Habíamos estado esperando a
la puerta del castillo a que la niña se despertase, sentados en un
banco de piedra, a la sombra. Una intensa calma de cobre, como un
loto amarillo y universal, desplegaba más y más sus silenciosas
hojas sobre el mar.
Muchos turistas subían la
cuesta que llevaba a la entrada para bajar al poco, refunfuñando.
Entrada, dos euros.
Nosotros nos reíamos y nos
besábamos.
Antes habíamos tomado café
en una plaza, más bien una encrucijada de calles, un rincón también
protegido del sol, con flores y dos o tres mesas vacías. Sólo una
niña paseando a un perro de un lado a otro de la calle y una mujer
fregando.
- Cómo olía aquí esta
mañana... No saben ustedes...
Y se afanaba con una
manguera y un escobón.
- Las vistas son
fantásticas, se puede ver África.
Las vistas no eran para
tanto. La insuficiente altura de la construcción apenas levantaba la
visión sobre el puerto, que desplegaba su actividad con un grito
anacrónico de brillos metálicos.
- La niña no paga pero
tienen que dejar aquí la silla.
Subimos a una de las torres
para contemplar la confluencia de los mares. Tras un leve filtro
brumoso, confundiéndose con los azules del cielo y el mar, se
vislumbraban los macizos africanos. Si los mirabas durante un rato te
parecía que estaban aquí mismo, al alcance de la mano.
- En el cerco de Tarifa,
Guzmán lanzó su daga a los sitiadores para que asesinaran a su
propio hijo antes que rendir la fortaleza. Todo gran sitio debe
contar con una leyenda a su medida, ¿no les parece?
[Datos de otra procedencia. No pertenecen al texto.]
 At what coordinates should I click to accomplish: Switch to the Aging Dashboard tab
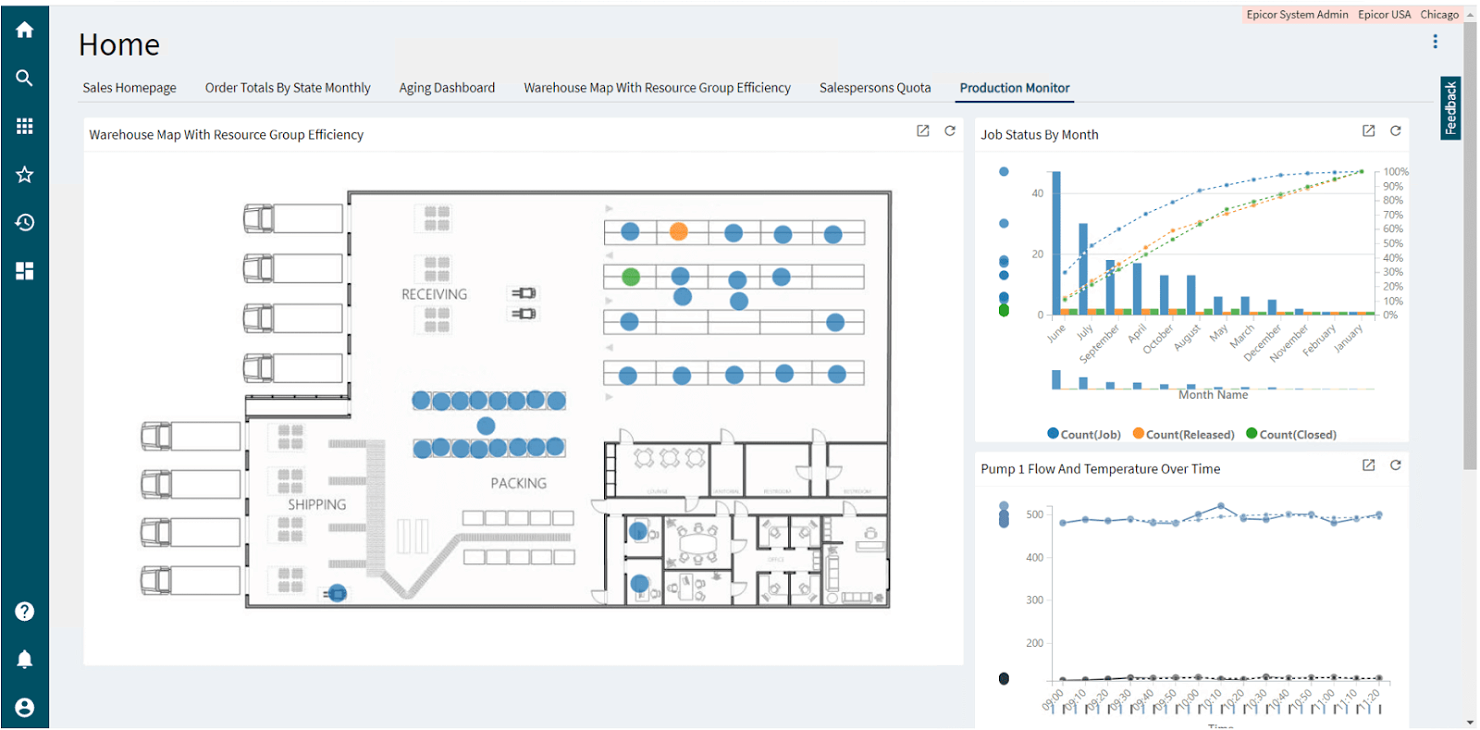[x=447, y=88]
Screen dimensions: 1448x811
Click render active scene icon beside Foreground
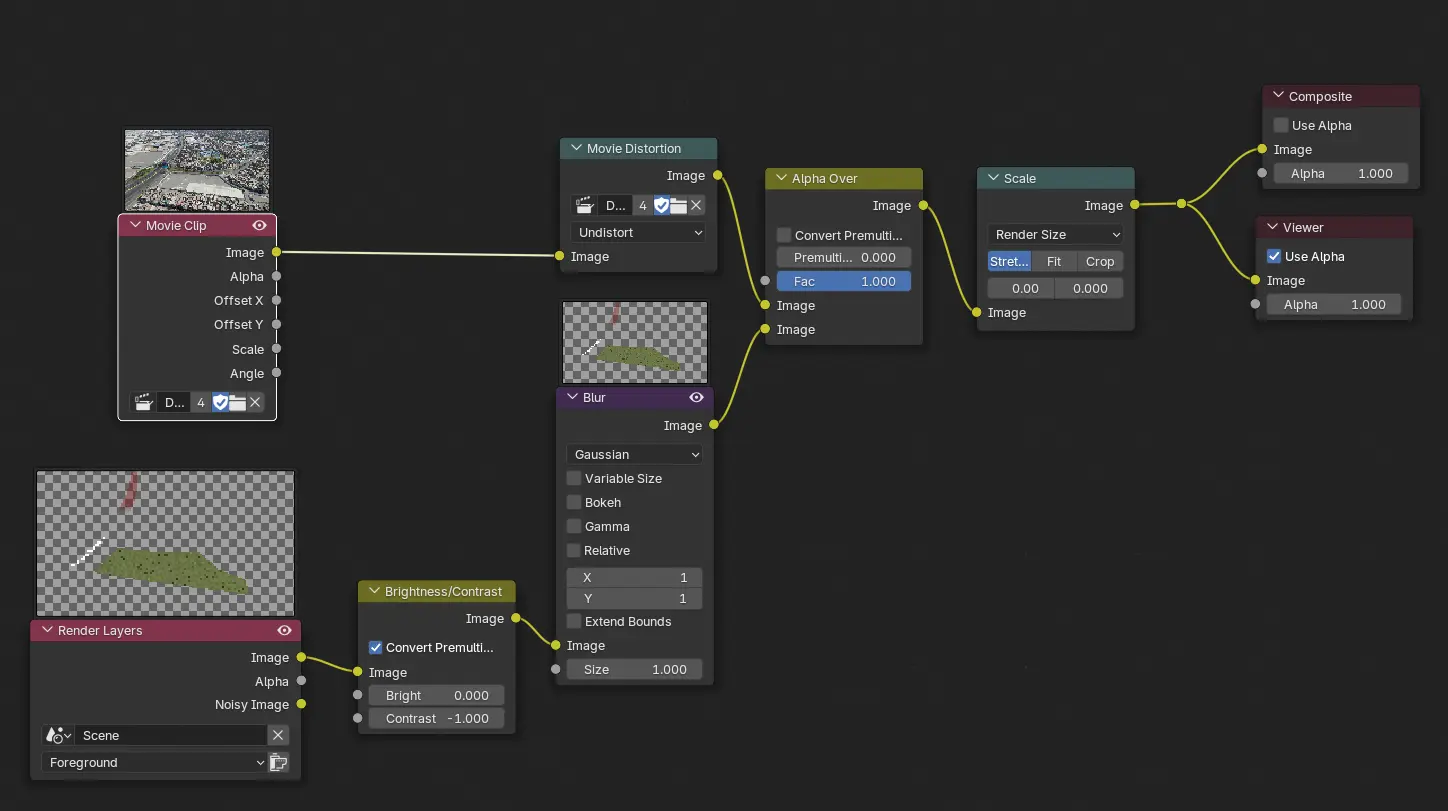click(279, 763)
El castillo era un artilugio
polivalente en obras, de piedra gris restaurada, transformado por
enésima vez desde que Abd-Al-Rahman construyera su alcázar frente a
las mismas aguas, no debería de haber cambiado demasiado ese cielo,
esas brumas lejanas que ahora nosotros disfrutábamos. Sólo se podía
visitar la zona exterior, la barbacana.
- Están reconstruyendo el
interior, será un centro de interpretación y gestión de visitantes
para la ciudad. Sí se puede visitar la capilla, allí encontrarán
también los baños.
Bajamos riéndonos de los
turistas que no querían pagar y preguntándonos cuánto de bueno
sería el tal Guzmán, que en la puerta dormía su siesta de bronce,
petrificado, sin un ápice de culpabilidad que le restara el sueño
de siglos. ¿Dónde se habría metido Abd-al-Rahmán? Es posible que
allá, al otro lado.
- ¿No crees que es un buen
escarmiento, éste, para el fiel Guzmán?
Callejeamos aún un poco
antes de seguir nuestro camino. Era excitante pensar que estábamos
justo en la punta del continente.
- Mamá, ¿qué es un
continente?
Es uno de los placeres
recién descubiertos, ser preguntada a cada paso y tener en mi mano
la respuesta para todo, como un dios omnipotente que va creando el
mundo a pinceladas aleatorias, a veces serias, precisas, y otras
completamente imaginarias.
- Es una tierra como esta,
pero allí, una gran tierra que está cerca y lejos a la vez. El
mundo -extendía mis brazos- está dividido en continentes, islas
enormes rodeadas de océanos. Hay cinco – aquí, palma de la mano-
o puede que más.
Me miró no demasiado
convencida. Creo que le gusta más cuando me las invento.